La dignidad

—¿Mateo? Hey, ¿cómo estás? Te vi de atrás y no sabía si eras vos. Tenés el pelo distinto.

—¿Mejor o peor?

—No, es que te noto muy cambiado. Para mejor, obvio…

—Vos igual te ves… bien. ¿Cómo andás? ¿Qué contás de tu vida?

—Nada nuevo –se corre para dejar pasar a una mujer que quería salir–, pero esto la verdad que me llegó como una bomba. No me lo esperaba.

—Era buen tipo Roberto.

—Sí, demasiado bueno para este mundo.

—Che, ¿vamos a otro lugar donde pase menos gente? Porque estamos como en el medio de la entrada y no se puede hablar acá. Vamos afuera, ¿querés?

—Dale, sí.

—Ha pasado bastante tiempo la verdad. Me llamó la atención que te acordaras de mí.

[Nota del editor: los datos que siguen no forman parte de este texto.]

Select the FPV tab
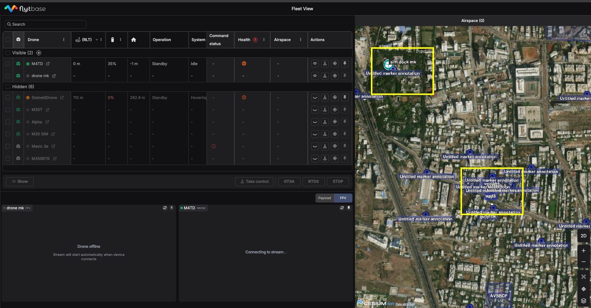Viewport: 591px width, 308px height. [x=343, y=198]
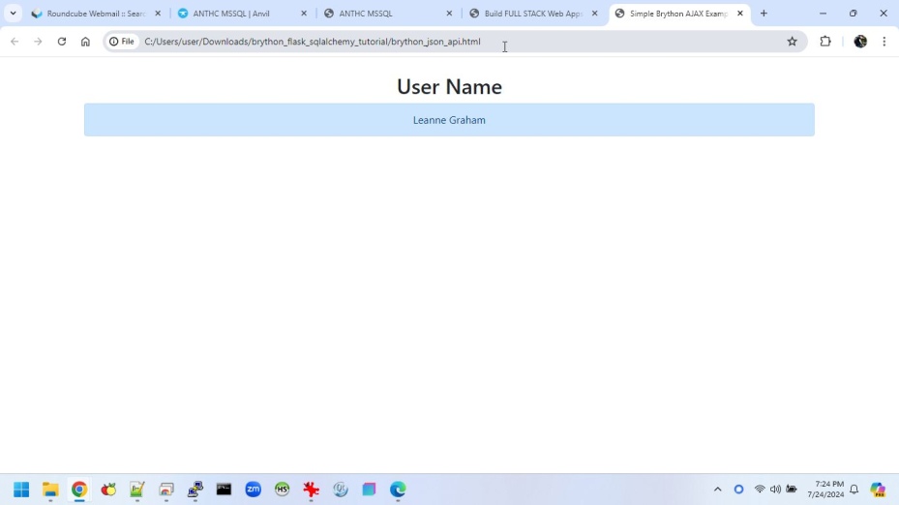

—¿Vos no te acordabas de mí?

—Me acuerdo de todo, aunque quisiera haberlo olvidado mejor.

—¿Por qué? ¿Tan malo fue?

—Complicado, no malo. Supongo que es lo que pasa después de haber estado tan bien.

—¿Estuvimos bien?

—Los tres no sé, y vos mucho menos, porque vos elegiste irte primero.

—¿Te molesta si fumo? Estoy tratando de dejarlo, pero bueno… Supongo que esta es una ocasión para fumar.

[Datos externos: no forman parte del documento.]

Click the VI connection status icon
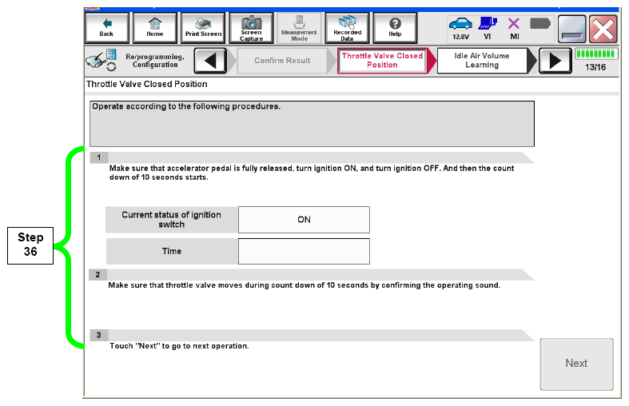 pyautogui.click(x=488, y=28)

—Fuma tranquila, siempre hiciste lo que querías. Yo hace rato que lo dejé. Al pucho, a la casa donde vivía, a Roberto también, fui dejando todo.

—Y ahora nos dejó Roberto a nosotros.

—Sí. Y ahora mejor te dejo yo, porque se me hizo tarde y ya me despedí de Roberto como pude.